* TASK PROMPT *
Pictures are to be left out, and only the lines from the one containing "Task: Open the JavaScript language dropdown" through the last line of the data are to be returned exactly.

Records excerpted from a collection
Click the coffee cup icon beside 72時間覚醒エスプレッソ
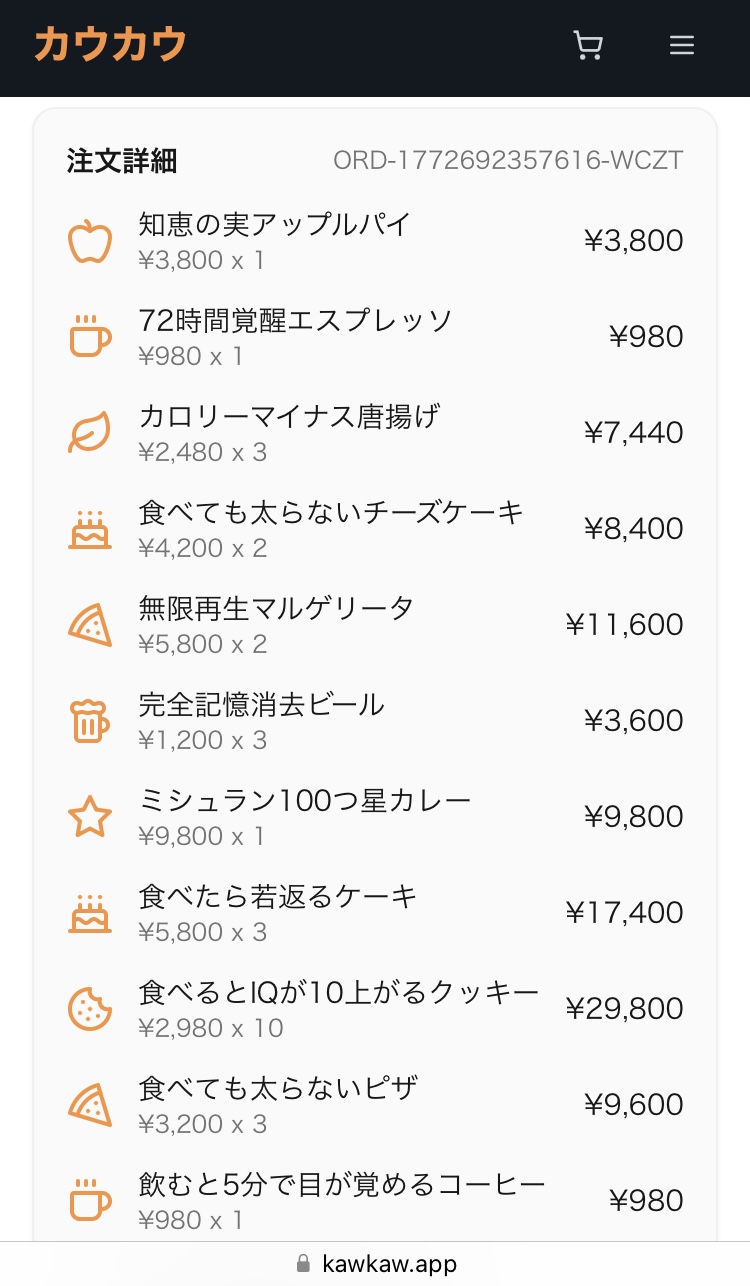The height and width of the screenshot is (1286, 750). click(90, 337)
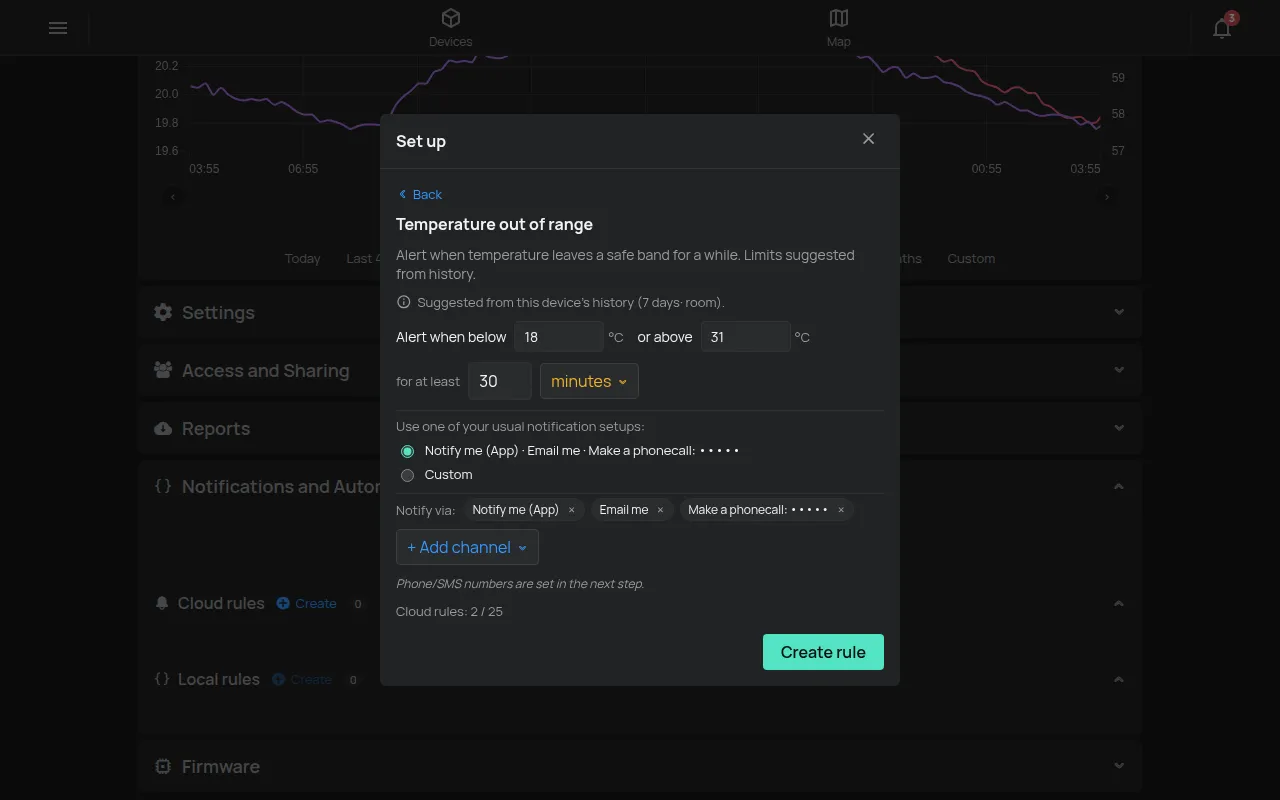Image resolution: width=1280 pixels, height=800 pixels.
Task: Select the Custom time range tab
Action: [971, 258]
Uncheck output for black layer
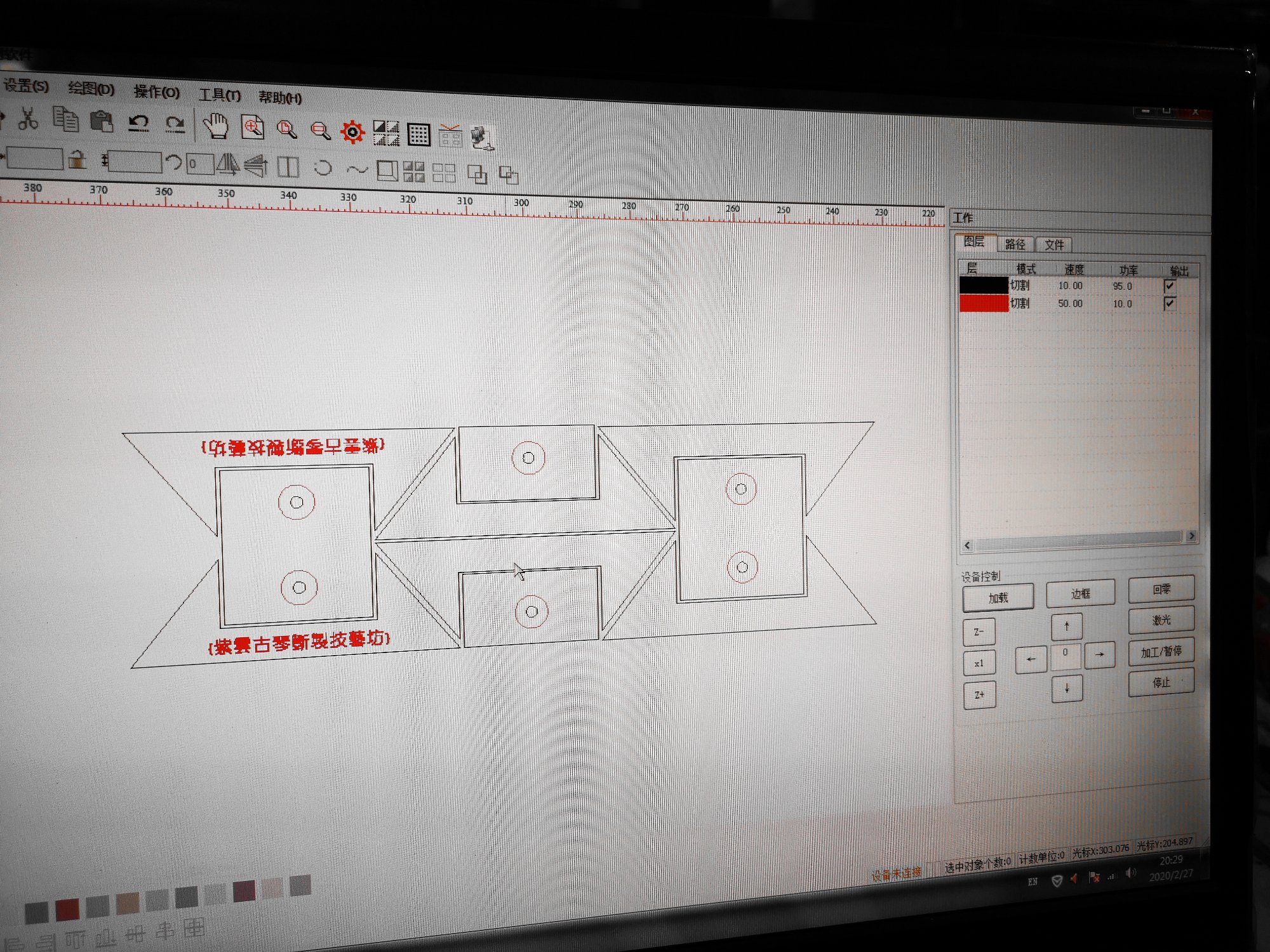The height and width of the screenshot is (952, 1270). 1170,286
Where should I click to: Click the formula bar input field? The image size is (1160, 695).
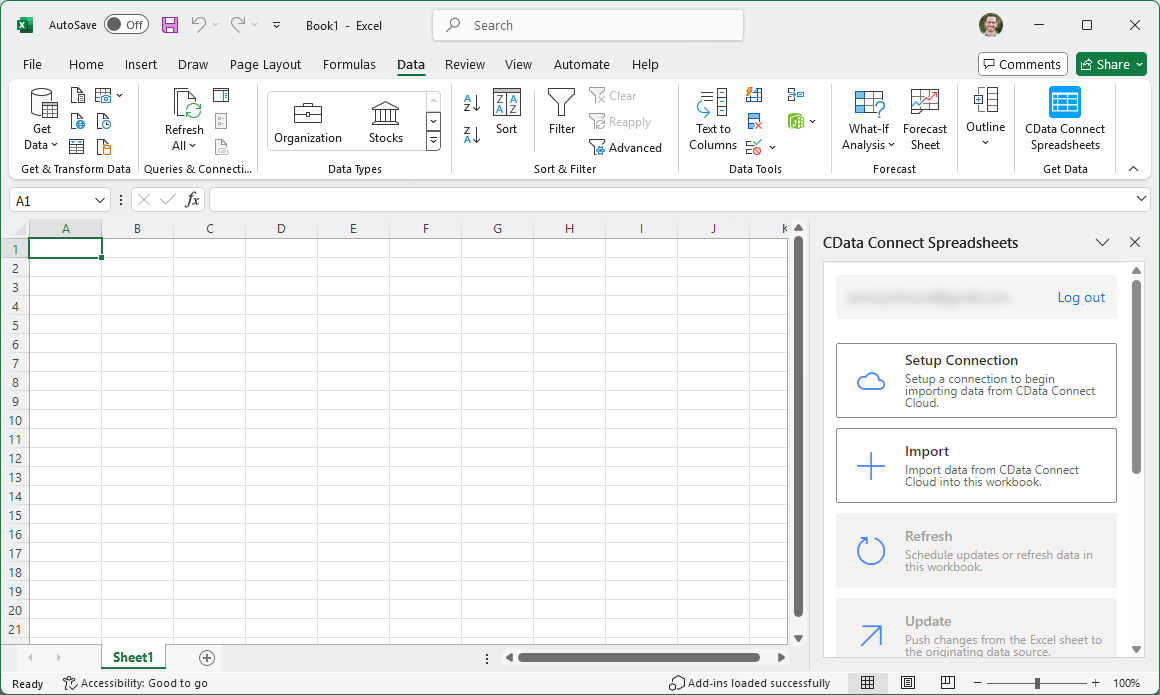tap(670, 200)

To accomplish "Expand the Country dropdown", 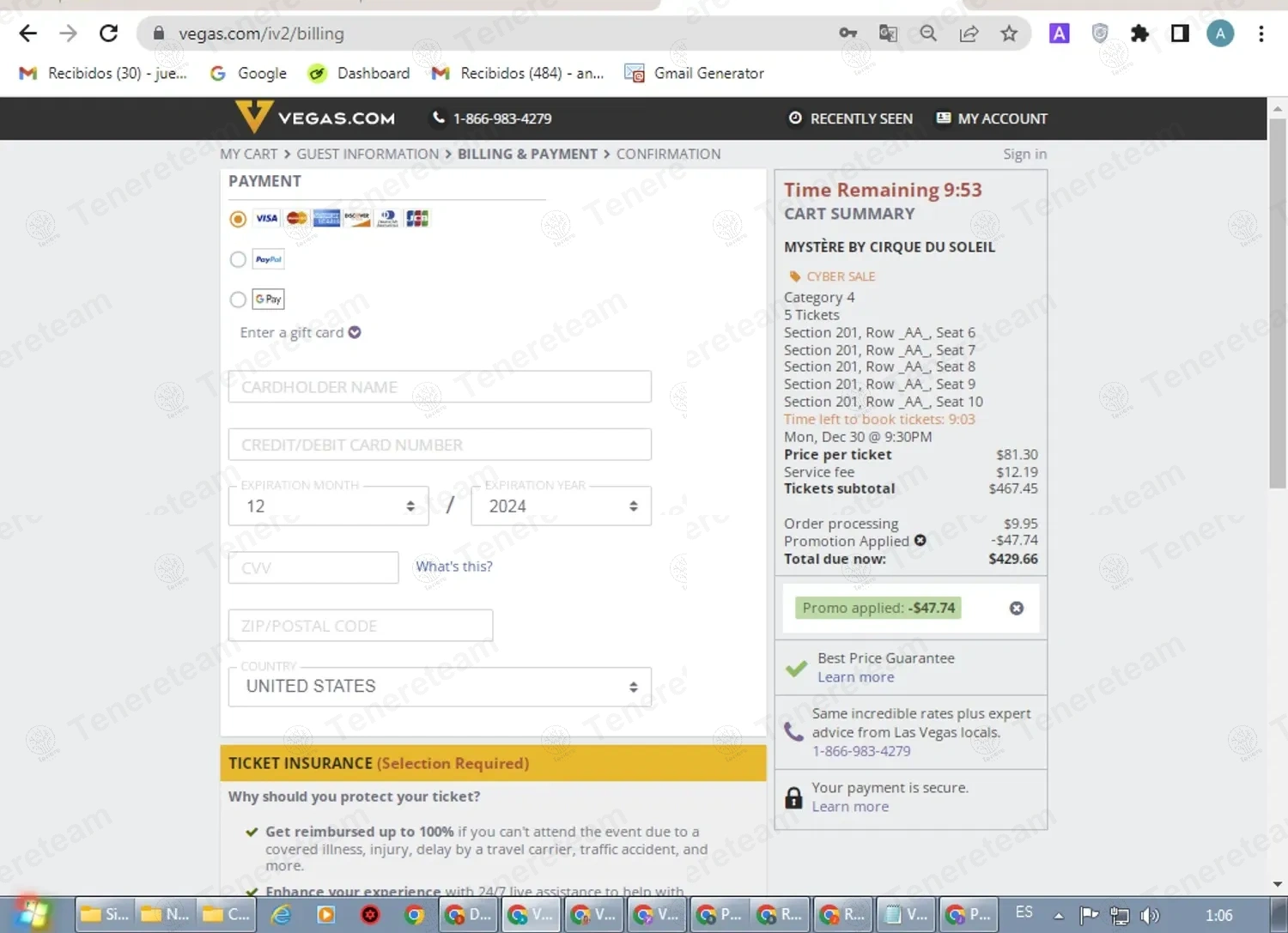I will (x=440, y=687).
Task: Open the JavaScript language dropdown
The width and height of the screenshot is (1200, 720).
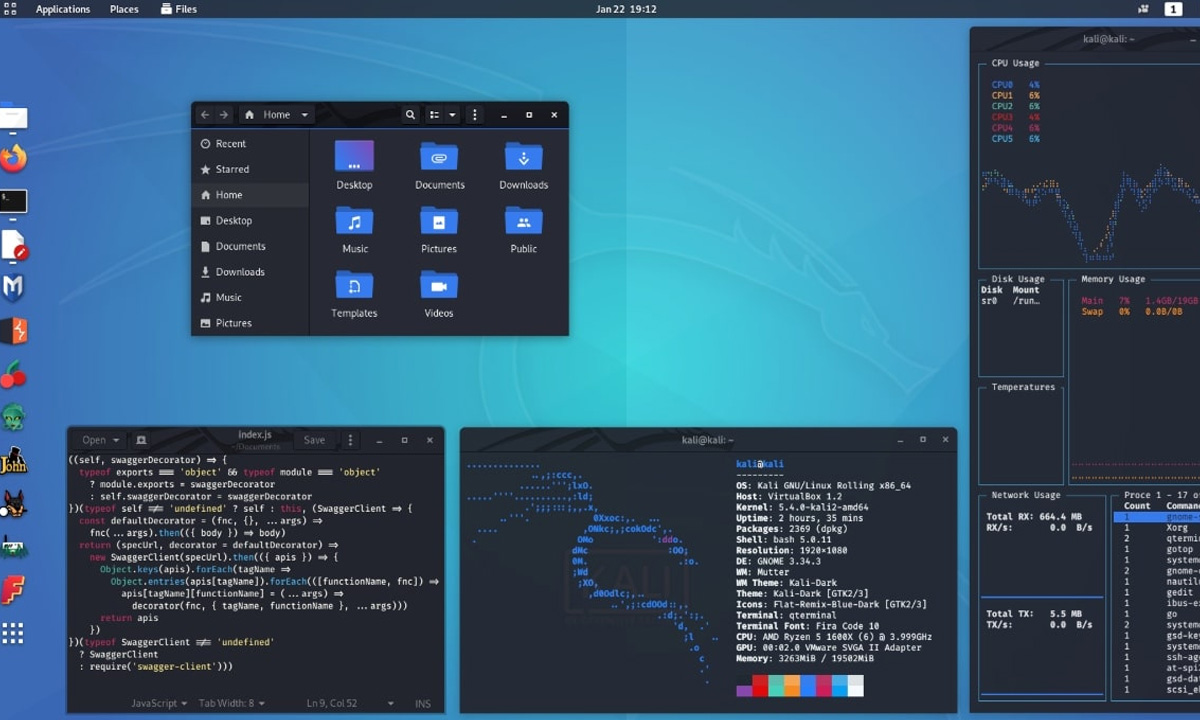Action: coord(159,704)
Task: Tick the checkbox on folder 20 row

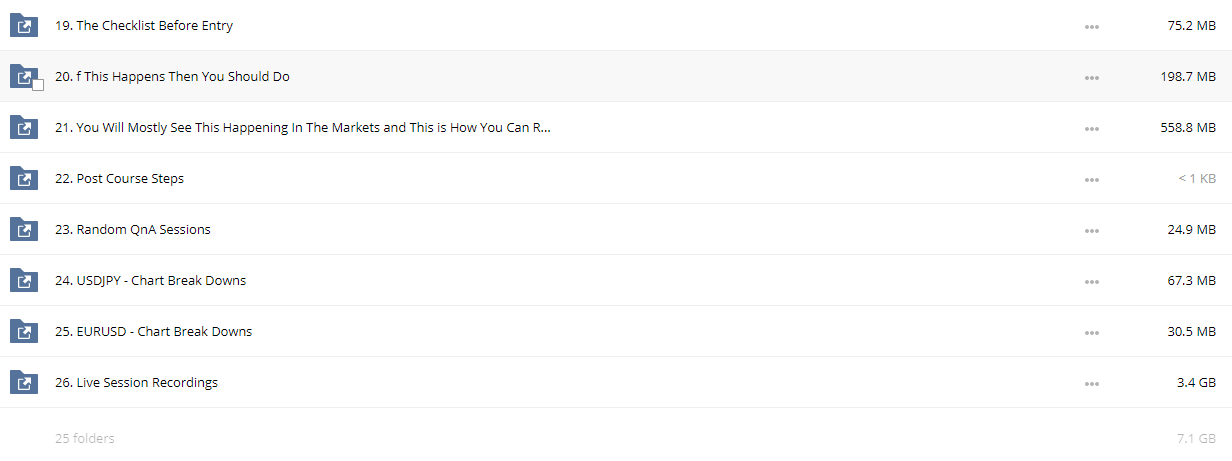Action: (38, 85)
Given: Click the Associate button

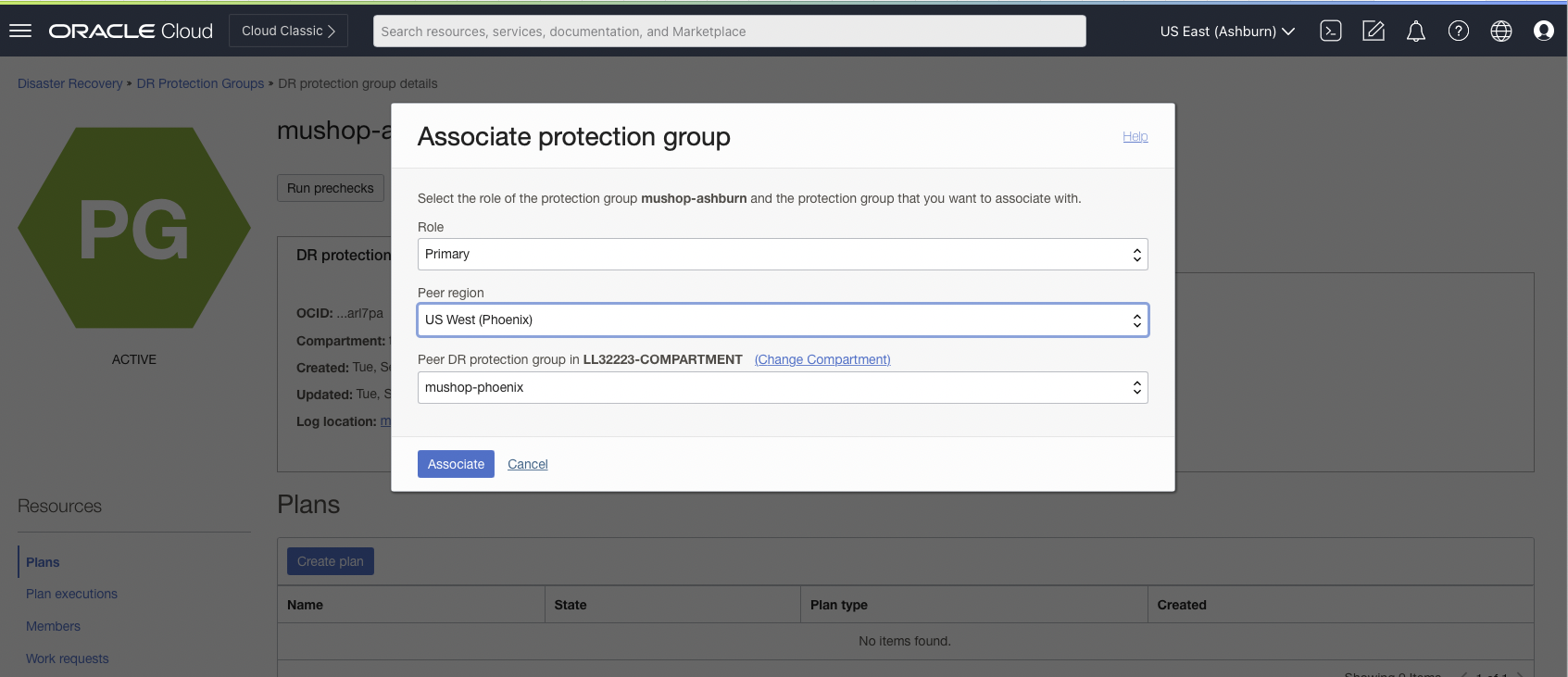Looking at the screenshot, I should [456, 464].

* REPLY *
Task: Open the JavaScript language dropdown
The width and height of the screenshot is (1200, 720).
Action: coord(159,704)
Task: Tick the checkbox on folder 20 row

Action: (38, 85)
Given: Click the Associate button

Looking at the screenshot, I should [456, 464].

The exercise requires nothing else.